ZESCO Limited has refuted claims from some sections of society that the current load shedding is due to the installation of sub-standard equipment procured from China.
ZESCO senior manager transmission South Julius Kapambwe maintained that the current load shedding the country was experiencing was due to low water levels in the country’s water bodies which were used in power generation.
In his presentation during a sensitisation meeting held at Livingstone’s Fairmount Hotel on Tuesday, Mr Kapambwe said ZESCO always followed international standards when making procurements and that accusing the company of buying sub-standard equipment by some sections of society was ill- motivated.

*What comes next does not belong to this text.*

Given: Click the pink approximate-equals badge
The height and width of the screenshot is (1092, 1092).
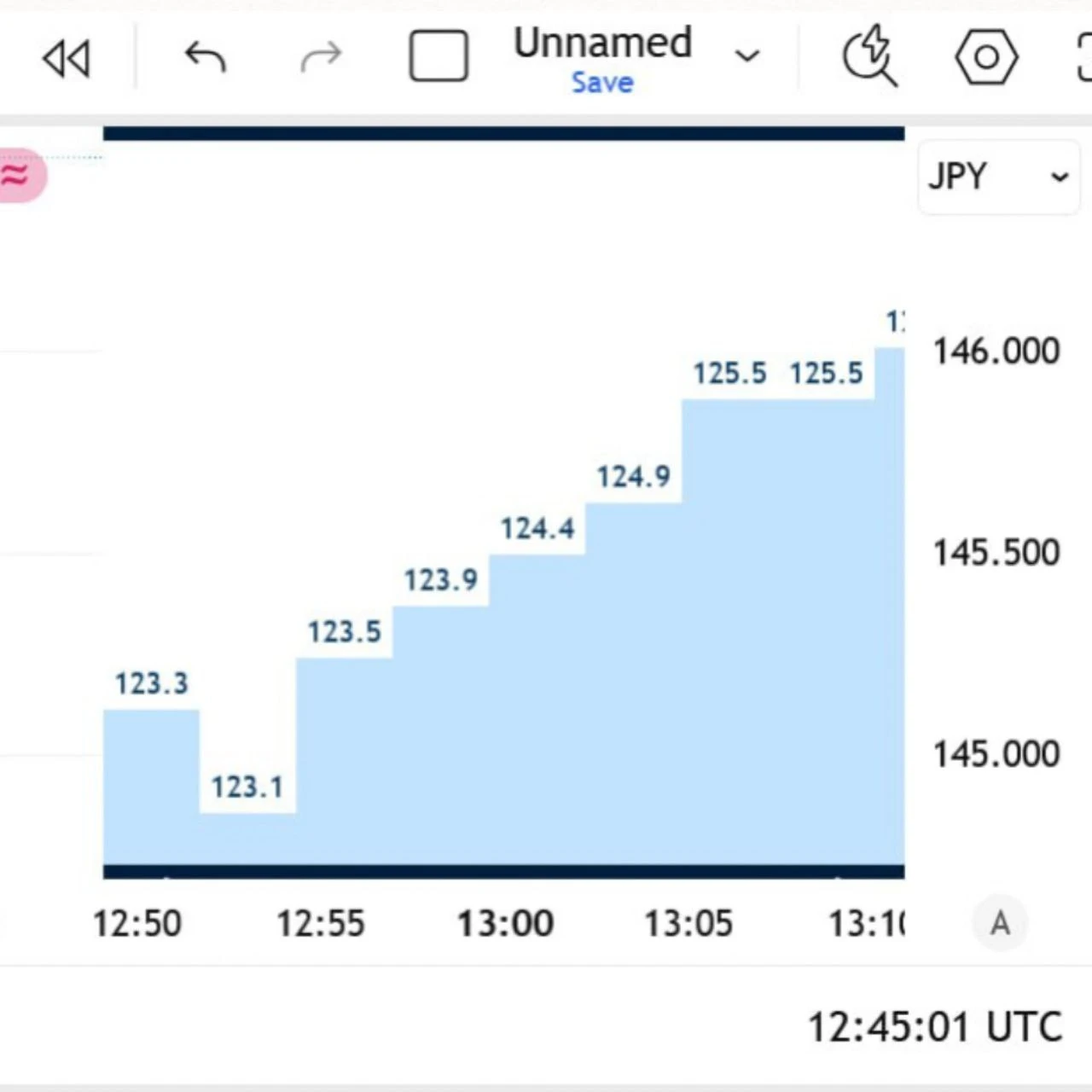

“The equipment in question has been running normally from about 2007 when it was installed and we never experienced these problems.
“So people must understand that the problem we have is that we have low water levels due to poor rainfall in the just ended season and there is nothing other than that,” Mr Kapambwe said.
He said the ZESCO was committed in ensuring that people were served in the best way possible hence the mitigation measures such as load shedding that have been taken.
Mr Kapambwe said the current load shedding was expected to last for over six months from now depending on how the rains might fall this season.
On accusations that the power utility company was exporting power to other countries at the expense of the local people, Mr Kapambwe agreed that Zambia had already signed binding legal contracts with Namibia and the Democratic Republic of Congo (DRC) but the country had since reduced on the amount of power been exported to these two countries.
He further described as false reports from some other sections of the media that ZESCO was exporting power to Mozambique.
Mr Kapambwe said Zambia was in talks with Mozambique to see as to whether it would be possible for the country to start exporting power to the neighboring country once supply was normalized.
He said one of the mitigating measures that ZESCO had put in place to supplement the current output was that the company was currently importing about 200 Megawatts (MW) of power at a great cost.
And some Livingstone residents appealed to ZESCO to follow their load shedding schedule to avoid inconveniencing those in production.
Morris Mutale said it was unfair that sometimes power was going off without following what was stipulated on the schedule.
Mr Mutale said such uncoordinated power cuts adversely affected people in agriculture production, lodges and other industries that heavily depended on electricity.
In response, Mr Kapambwe said the company was trying by all means to religiously follow the load shedding schedule unless there was a fault.
“As ZESCO are trying to follow the load shedding schedule religiously, but that does not replace the fact that we are going to have faults. When there is a fault we have to work on it,” Mr Kapambwe.